_EXERCISE PROMPT_
Beneath this task are records; print exactly the stretch of them from the line with "You are a computer-use agent. This" through the line with "Instruction: Focus the email input field", both ends included.

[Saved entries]
○ ○ ○ ○ ○ ○ ○
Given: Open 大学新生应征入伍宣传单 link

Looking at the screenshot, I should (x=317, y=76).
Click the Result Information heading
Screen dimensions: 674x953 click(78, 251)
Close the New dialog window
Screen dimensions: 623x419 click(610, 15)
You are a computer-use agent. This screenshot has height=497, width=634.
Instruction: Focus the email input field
○ ○ ○ ○ ○ ○ ○
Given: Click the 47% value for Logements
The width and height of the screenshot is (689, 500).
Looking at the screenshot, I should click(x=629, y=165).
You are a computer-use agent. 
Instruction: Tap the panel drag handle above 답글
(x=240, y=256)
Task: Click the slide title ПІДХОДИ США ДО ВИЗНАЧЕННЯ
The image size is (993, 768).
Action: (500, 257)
○ ○ ○ ○ ○ ○ ○
_ANSWER SECTION_
You are a computer-use agent. This screenshot has height=497, width=634.
Instruction: Focus the email input field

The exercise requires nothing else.